» Exercise aim:
Output exactly the lines from the one containing "Where should I" through the final line of the entries below, both included, and skip the pictures.

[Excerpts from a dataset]
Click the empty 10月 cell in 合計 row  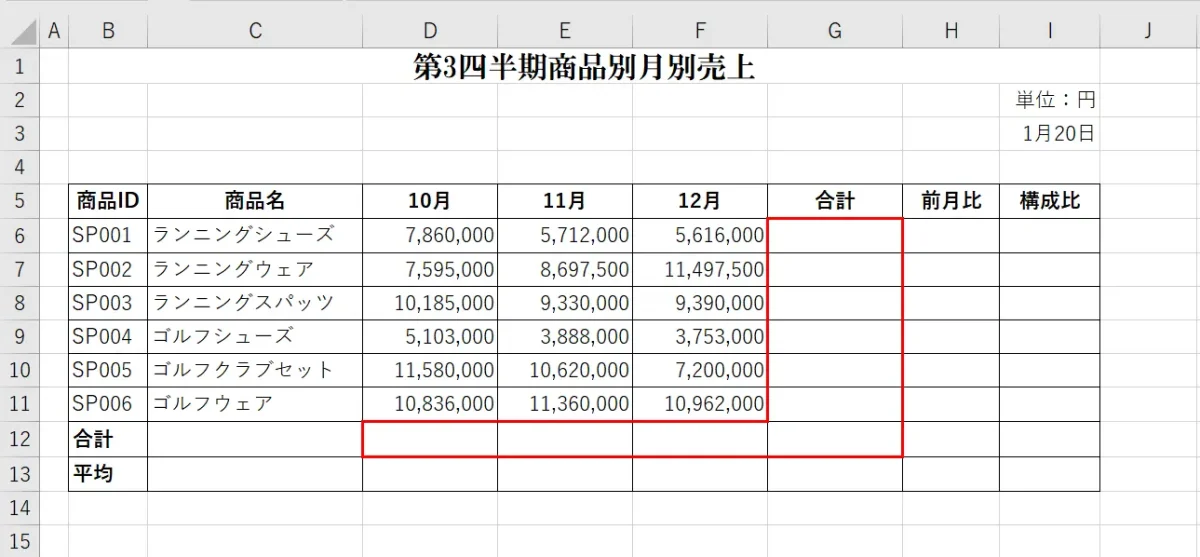pyautogui.click(x=430, y=439)
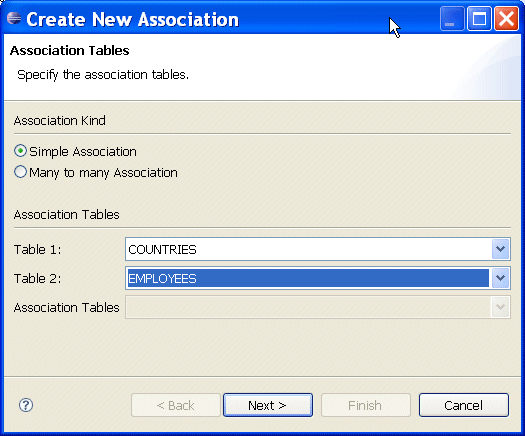The width and height of the screenshot is (525, 436).
Task: Maximize the Create New Association dialog
Action: click(x=479, y=19)
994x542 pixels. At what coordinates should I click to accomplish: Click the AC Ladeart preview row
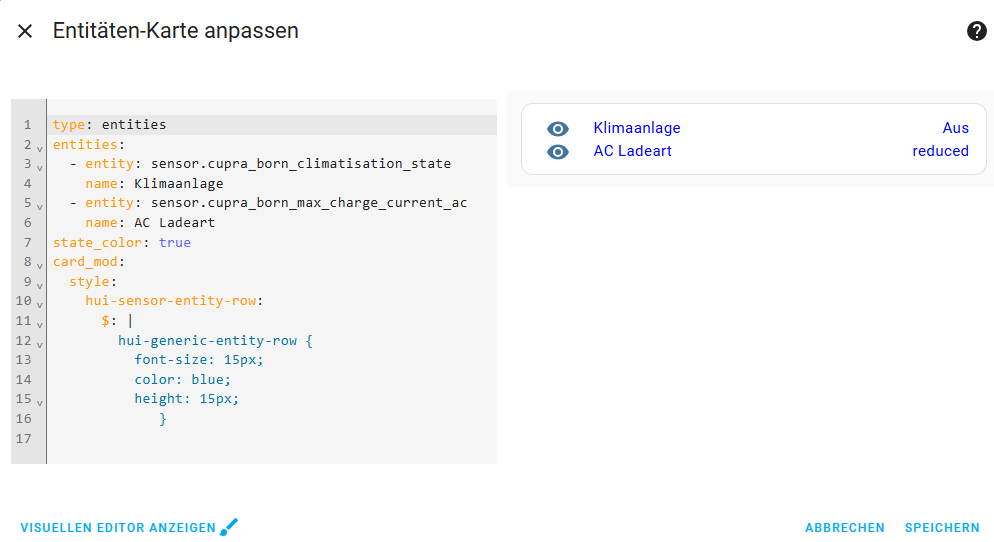pyautogui.click(x=633, y=151)
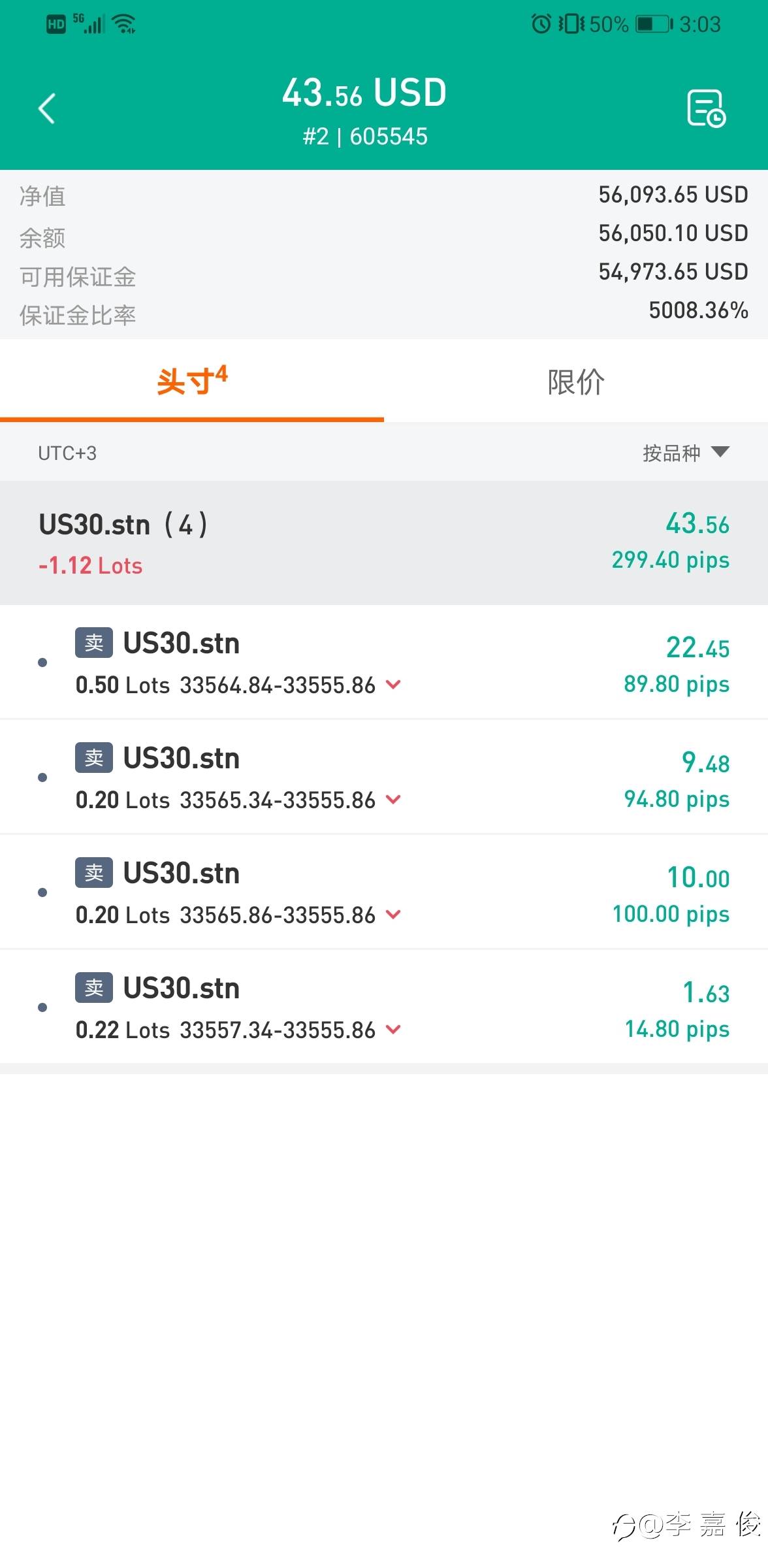768x1568 pixels.
Task: Tap the 43.56 USD account title
Action: coord(364,93)
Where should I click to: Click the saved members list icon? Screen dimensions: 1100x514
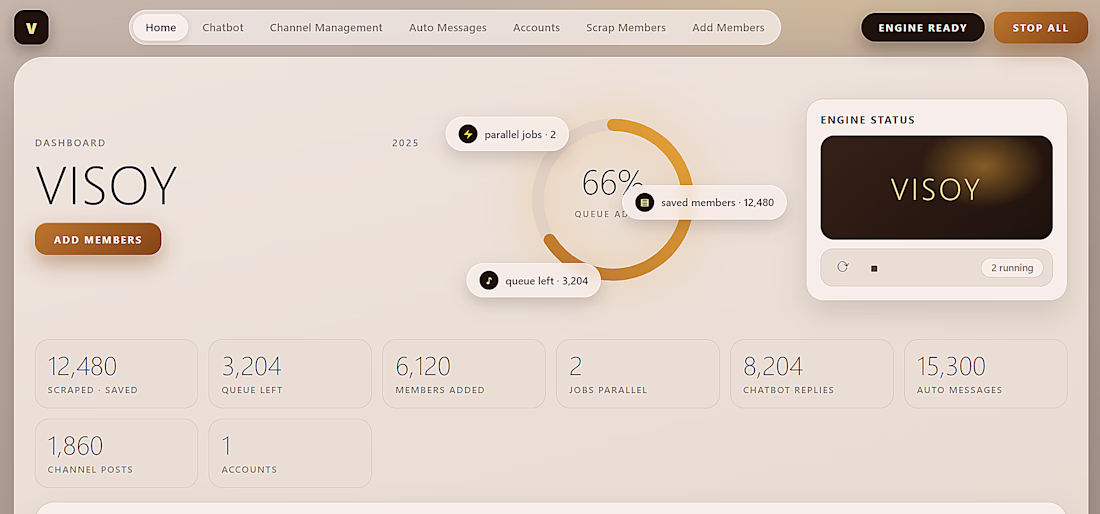pos(645,203)
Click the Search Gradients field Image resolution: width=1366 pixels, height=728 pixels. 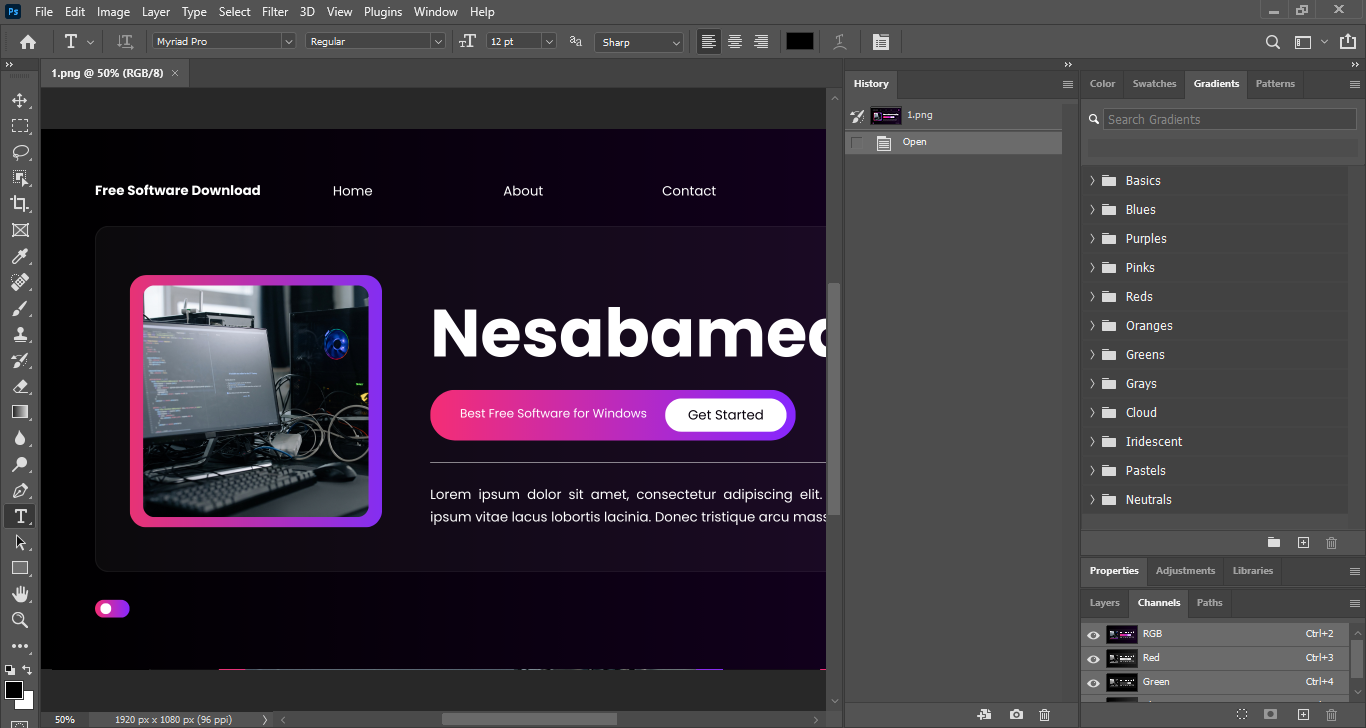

» Your response:
Where should I click to: Click the saved members list icon? Screen dimensions: 1100x514
pos(645,203)
Click the Search Gradients field Image resolution: width=1366 pixels, height=728 pixels. 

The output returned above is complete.